Image Credits: Graham Moomaw/Virginia Mercury.
Rachel Cohen of Vox has an excellent article on how abortion politics played out in Tuesday’s elections, which saw the Democrats exceed expectations nationally, almost across the board. It’s important to understand that the Republicans came into this election well aware that their position on reproductive rights was hurting them. They tried out new messaging (and policy) on limiting access to abortion in the hope that they could neutralize the issue. It clearly didn’t work.
The most important test case was in Virginia where the GOP hoped they had a Goldilocks solution.
[Gov. Glenn] Youngkin and anti-abortion groups bet that if they could win in Virginia by running emphatically on a 15-week abortion ban, something they cast as a “reasonable” and “consensus” position, then they could prove to Republicans nationwide that abortion need not be a political loser for their party. (The ban, which they called a “limit,” also would have exceptions for rape, incest, and the life of the mother.) They also hoped that staking out this position would allow them to more easily change the subject to topics they had advantages on, like crime and the economy.
The Democrats ran hard against this proposal and not only kept their narrow Senate majority but won control of the House of Delegates.
The Republicans lost the abortion argument explicitly in Ohio where voters enacted reproductive freedom into the state Constitution. But they took it on the chin in Pennsylvania and New Jersey, too.
In the Keystone State, Democrat Daniel McCaffery defeated Republican Carolyn Carluccio for a seat on the Supreme Court.
McCaffery’s win is the latest in a string of victories for Democrats running on an abortion rights platform following the U.S. Supreme Court’s 2022 decision overturning Roe v. Wade and ending national abortion rights protections.
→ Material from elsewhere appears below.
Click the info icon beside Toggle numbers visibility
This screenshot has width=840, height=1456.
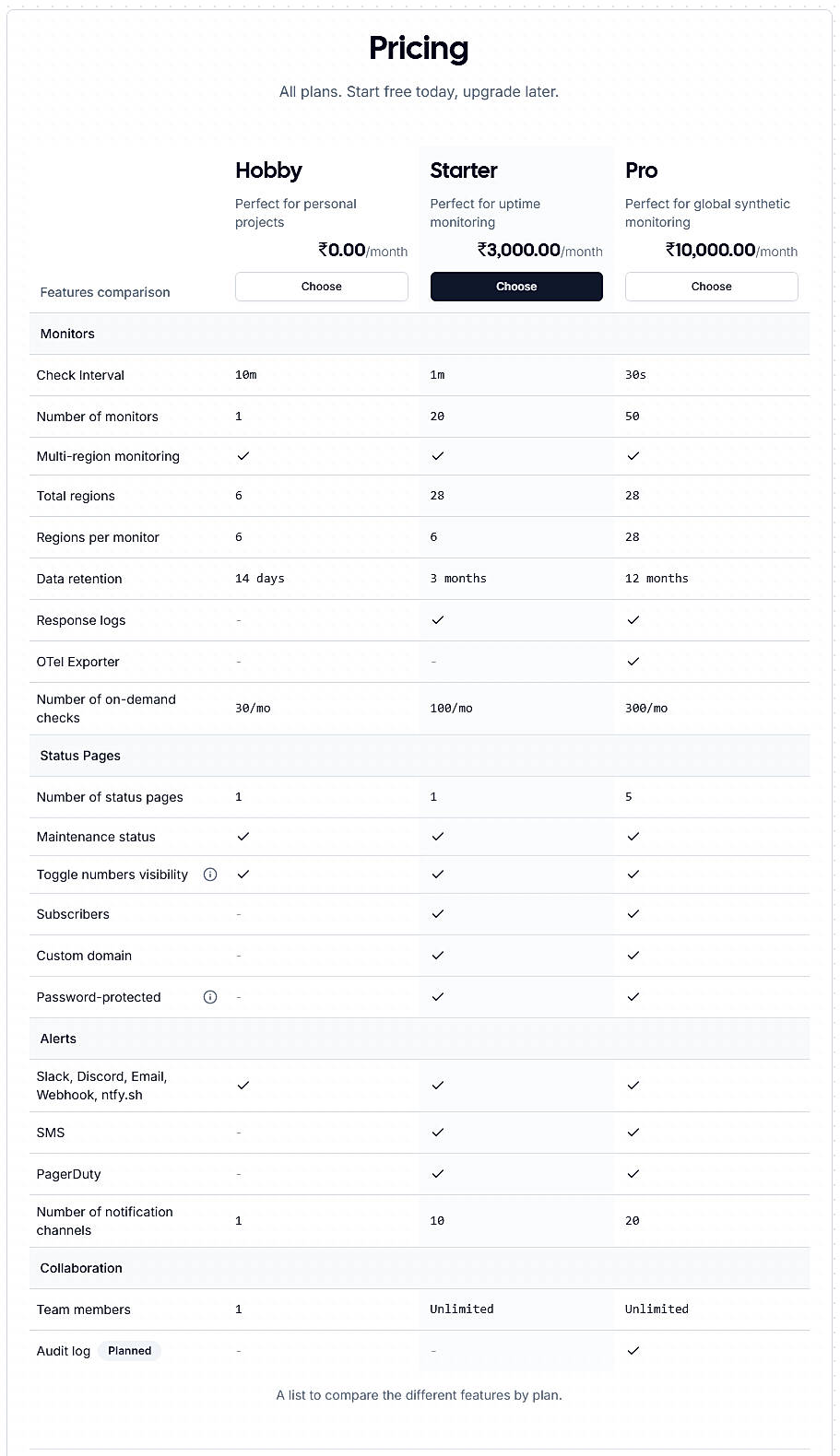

His campaign was supported by state and national reproductive rights groups that spent millions on advertising and grassroots efforts in the highly competitive swing state.
In the Garden State, the Democrats overcame the scandal surrounding senior U.S. Senator Bob Menendez and actually picked up legislative seats.
Republicans — benefiting from the unpopularity of President Joe Biden, the collapse of two major offshore wind projects and backlash to LGBTQ-friendly policies in public schools — had been hopeful at winning a majority in the state Senate or the Assembly for the first time in more than 20 years…
…Democrats also took on the culture wars by targeting Republicans on abortion rights — an issue that has galvanized the Democratic base since the U.S. Supreme Court overturned Roe last year…
…Facing political headwinds and what appeared to be a motivated Republican base, New Jersey Democrats not only managed to hold onto their state legislative majorities Tuesday night but expand them.
And in Kentucky, incumbent Democratic Gov. Steve Beshear defied conventional wisdom and ran aggressively on abortion rights. He was easily reelected even as Republicans swept all the lower offices. But, as the New York Times notes, those down ballot Democrats “did not run on abortion.”
Another Democrat who didn’t run on reproductive rights is Brandon Presley who was seeking to oust Mississippi Gov. Tate Reeves from office.
Mississippi’s governor’s race was the exception to this off-year election’s rule on abortion: The incumbent governor, Mr. Reeves, and his Democratic challenger, Mr. Presley, ran as staunch opponents of abortion rights. And in that race, the Democrat lost.
You might think is was a foregone conclusion that a Democrat would lose in Mississippi, but the race was closely watched for a reason. The simple fact is that Presley did not meet expectations, and it’s possible he could have won if he’d taken Beshear’s approach to the abortion question. But GOP women who might have defected had no one supporting their bodily autonomy.